Es gibt Politikerinnen und Politiker, die erleben diese Tage und Wochen als große Durststrecke, weil die Corona-Krise sie aus ihren Routinen herausgerissen hat: Plötzlich keine wuchtigen Auftritte vor großem Publikum mehr, keine langen Abendtermine oder Gremiensitzungen bei Keksen und Kaffee. Und es gibt Saskia Esken, die gut mit den Umständen zurechtkommt, unter denen Politikmachen noch möglich ist, weil sie vorher schon so Politik gemacht hat. Sie braucht all das andere nicht wirklich: Die Auftritte vor der Presse nach Gremiensitzung in der Parteizentrale lässt sie eher über sich ergehen. Durch ihre Rede beim politischen Aschermittwoch in Bayern kämpften sie und ihr Publikum sich gleichermaßen durch.

Die Zeit jetzt? "Das ist gerade ihr Ding", erzählt eine Person, die im Alltag viel mit ihr zu tun hat.

Esken ist in vielerlei Hinsicht als Parteivorsitzende ein Experiment für die SPD, nicht nur weil sie kaum Führungserfahrung für eine solche Aufgabe mitbrachte. So digital, so ungefiltert, war noch keine SPD-Chefin, kein Chef zuvor unterwegs.

Co-Chef Walter-Borjans wurde öfter von ihren Tweets überrascht, das Duo wirkte unabgesprochen

Für ihren Co-Vorsitzenden Walter-Borjans, aber auch für die Vorgänger, Andrea Nahles, Martin Schulz oder Sigmar Gabriel, ist das große Interview wichtiger als der schnelle Tweet. Esken sendet dagegen auf ihrem eigenen Kanal, ohne dass ihre Berater viel mitzureden hätten. Das hat Vorteile: Sie wirkt authentisch, sie schafft Nähe zu Leuten, bei denen die SPD sich sonst schwertut, sie anzusprechen und für sich zu gewinnen.

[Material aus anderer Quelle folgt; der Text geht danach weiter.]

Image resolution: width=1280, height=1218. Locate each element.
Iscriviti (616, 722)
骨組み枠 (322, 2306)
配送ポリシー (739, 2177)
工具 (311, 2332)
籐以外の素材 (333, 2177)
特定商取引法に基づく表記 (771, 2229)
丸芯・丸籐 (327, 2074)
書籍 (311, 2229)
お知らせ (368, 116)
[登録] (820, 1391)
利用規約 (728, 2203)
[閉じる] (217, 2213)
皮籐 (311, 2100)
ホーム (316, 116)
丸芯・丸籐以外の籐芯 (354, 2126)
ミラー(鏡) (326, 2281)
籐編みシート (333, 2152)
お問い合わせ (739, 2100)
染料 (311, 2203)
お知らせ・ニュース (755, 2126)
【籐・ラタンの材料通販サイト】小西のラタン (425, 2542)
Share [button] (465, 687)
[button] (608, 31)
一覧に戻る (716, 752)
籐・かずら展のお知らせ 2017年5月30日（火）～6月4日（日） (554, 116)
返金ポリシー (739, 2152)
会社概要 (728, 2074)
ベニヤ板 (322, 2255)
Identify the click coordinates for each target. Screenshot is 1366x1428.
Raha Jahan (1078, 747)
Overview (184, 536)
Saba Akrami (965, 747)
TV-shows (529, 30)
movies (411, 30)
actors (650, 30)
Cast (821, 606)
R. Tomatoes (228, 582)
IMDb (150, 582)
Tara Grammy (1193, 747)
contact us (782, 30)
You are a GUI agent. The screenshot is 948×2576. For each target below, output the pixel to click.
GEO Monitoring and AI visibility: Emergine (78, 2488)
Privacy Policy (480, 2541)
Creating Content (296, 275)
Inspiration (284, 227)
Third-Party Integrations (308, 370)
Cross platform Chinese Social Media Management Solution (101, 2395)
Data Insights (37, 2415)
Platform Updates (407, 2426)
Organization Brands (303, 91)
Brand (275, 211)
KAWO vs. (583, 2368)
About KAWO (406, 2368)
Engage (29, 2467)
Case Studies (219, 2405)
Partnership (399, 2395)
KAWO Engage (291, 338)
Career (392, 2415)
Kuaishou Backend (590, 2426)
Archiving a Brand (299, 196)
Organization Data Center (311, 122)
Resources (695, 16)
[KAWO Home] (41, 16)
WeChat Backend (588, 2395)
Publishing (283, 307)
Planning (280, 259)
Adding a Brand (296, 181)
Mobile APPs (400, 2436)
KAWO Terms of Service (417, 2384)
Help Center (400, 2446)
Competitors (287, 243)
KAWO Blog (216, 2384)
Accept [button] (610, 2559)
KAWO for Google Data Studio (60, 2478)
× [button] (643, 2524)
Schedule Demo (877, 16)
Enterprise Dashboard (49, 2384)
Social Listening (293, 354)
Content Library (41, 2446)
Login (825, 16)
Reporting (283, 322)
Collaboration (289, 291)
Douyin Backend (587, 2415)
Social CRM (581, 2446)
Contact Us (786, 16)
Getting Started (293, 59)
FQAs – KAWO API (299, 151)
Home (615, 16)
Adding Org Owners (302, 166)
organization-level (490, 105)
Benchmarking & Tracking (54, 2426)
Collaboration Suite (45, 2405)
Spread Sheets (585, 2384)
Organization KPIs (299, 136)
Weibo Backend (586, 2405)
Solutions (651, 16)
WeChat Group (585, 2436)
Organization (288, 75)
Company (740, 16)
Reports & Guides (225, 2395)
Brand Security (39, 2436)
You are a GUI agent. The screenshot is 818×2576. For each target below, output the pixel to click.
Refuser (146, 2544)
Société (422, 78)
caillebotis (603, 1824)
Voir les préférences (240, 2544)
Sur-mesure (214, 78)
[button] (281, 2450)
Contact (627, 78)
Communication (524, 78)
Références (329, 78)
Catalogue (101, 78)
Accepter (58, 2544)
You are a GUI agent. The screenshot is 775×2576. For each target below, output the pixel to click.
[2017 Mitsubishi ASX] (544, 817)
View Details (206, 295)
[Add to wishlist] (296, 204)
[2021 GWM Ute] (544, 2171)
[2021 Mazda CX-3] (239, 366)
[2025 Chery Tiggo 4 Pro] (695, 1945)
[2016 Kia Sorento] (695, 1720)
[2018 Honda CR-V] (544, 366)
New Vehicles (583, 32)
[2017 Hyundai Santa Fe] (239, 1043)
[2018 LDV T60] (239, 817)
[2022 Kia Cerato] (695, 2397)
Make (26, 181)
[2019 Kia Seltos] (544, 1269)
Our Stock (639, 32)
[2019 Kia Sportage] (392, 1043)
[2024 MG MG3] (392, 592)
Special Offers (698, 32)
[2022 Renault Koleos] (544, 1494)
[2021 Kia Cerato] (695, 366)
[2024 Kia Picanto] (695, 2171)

Die SPD ist eine tendenziell alternde Partei. Im Schnitt sind ihre Mitglieder 60 Jahre alt. Das birgt Risiken: Ein ums andere Mal wurde Walter-Borjans schon von ihren Äußerungen überrascht, mitunter standen sie im Widerspruch zu seinen. Dann sah es so aus, als ob sich die Doppelspitze nicht abstimmt. Und das kann die SPD gerade nicht gebrauchen.

Kritiker sagen, sie verliere den Blick fürs Wesentliche

Intern schlägt Esken große Skepsis entgegen. Sie verzettele sich, heißt es, verliere durch die Twitterei den Blick fürs Wesentliche, versäume, worum es eigentlich gehen müsse: die Partei zu führen.

Tatsächlich fremdeln immer noch große Teile der Parteibasis mit Esken und Walter-Borjans. Denn beiden gelingt es bislang kaum, die SPD aus dem Umfragetief herauszuführen. Die Union kommt dagegen durch das Krisenmanagement der Kanzlerin in Corona-Zeiten zu Kräften.

Walter-Borjans und Esken haben dagegen eine andere Wahrnehmung. Sie sehen sich von großem Zuspruch getragen - den sie vor allem aus dem Internet erführen. Bei Esken mag das wenig überraschen. Mit ihrer Vergangenheit als Digitalpolitikerin und besonders mit ihrem Widerstand gegen Upload-Filter hat sie vor ihrer Zeit als Parteichefin im Internet eine Fangemeinde aufgebaut. Dass sie und Walter-Borjans es überhaupt bis an die Spitze der Partei geschafft haben, geht letztlich auch auf den Einsatz des Parteinachwuchses von den Jusos und einer wuchtigen Kampagne in den sozialen Netzwerken zurück. Unter normalen Umständen hätte die SPD sicher längst mit einer Debatte zu kämpfen, ob die beiden an der Spitze die richtigen sind.

Aber was ist in diesen Zeiten schon normal.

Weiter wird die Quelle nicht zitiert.